■ **ENUNCIADO DEL EJERCICIO**: Reproduce literalmente todas las líneas de los ítems que siguen, sin cambiar nada.

(Entradas sobre dónde aparecen los ítems)
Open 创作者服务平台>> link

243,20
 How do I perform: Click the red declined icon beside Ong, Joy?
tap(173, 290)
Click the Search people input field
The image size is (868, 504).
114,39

■ **RESPUESTA**:
Open 创作者服务平台>> link

243,20
 How do I perform: Click the red declined icon beside Ong, Joy?
tap(173, 290)
Click the Search people input field
The image size is (868, 504).
114,39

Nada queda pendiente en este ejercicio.